Records from a pointing dataset:
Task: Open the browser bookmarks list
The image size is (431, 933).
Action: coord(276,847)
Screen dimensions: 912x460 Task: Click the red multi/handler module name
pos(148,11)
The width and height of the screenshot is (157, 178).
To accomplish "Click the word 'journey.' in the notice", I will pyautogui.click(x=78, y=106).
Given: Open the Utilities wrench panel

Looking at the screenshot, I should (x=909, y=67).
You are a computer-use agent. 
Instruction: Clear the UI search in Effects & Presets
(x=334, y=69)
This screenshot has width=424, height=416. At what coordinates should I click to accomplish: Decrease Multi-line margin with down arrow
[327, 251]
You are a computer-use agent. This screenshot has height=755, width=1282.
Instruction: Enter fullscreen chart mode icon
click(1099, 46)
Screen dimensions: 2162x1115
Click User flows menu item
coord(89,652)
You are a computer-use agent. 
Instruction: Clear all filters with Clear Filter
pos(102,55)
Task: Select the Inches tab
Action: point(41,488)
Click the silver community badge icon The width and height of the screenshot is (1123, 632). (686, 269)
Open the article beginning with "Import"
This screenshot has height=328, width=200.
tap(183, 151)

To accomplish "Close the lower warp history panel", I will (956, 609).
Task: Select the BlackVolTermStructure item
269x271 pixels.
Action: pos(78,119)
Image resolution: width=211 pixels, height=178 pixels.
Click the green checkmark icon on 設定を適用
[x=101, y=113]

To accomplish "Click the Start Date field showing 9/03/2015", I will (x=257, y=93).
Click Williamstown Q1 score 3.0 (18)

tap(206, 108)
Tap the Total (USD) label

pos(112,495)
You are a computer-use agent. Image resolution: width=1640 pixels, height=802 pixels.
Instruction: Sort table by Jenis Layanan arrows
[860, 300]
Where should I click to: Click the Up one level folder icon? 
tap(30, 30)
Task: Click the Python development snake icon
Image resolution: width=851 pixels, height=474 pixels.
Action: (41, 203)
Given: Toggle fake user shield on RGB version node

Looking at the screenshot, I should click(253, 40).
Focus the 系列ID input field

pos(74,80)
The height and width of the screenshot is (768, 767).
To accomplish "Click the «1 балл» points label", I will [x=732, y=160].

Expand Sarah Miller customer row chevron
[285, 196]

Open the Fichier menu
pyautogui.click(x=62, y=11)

◆ **Written problem**
Reproduce the listing verbatim, starting at the line containing "Open the article" and ending at the line containing "pos(112,495)", with both of those lines included.

◆ **Expected output**
Open the article beginning with "Import"
This screenshot has height=328, width=200.
tap(183, 151)

To accomplish "Close the lower warp history panel", I will (956, 609).
Task: Select the BlackVolTermStructure item
269x271 pixels.
Action: pos(78,119)
Image resolution: width=211 pixels, height=178 pixels.
Click the green checkmark icon on 設定を適用
[x=101, y=113]

To accomplish "Click the Start Date field showing 9/03/2015", I will (x=257, y=93).
Click Williamstown Q1 score 3.0 (18)

tap(206, 108)
Tap the Total (USD) label

pos(112,495)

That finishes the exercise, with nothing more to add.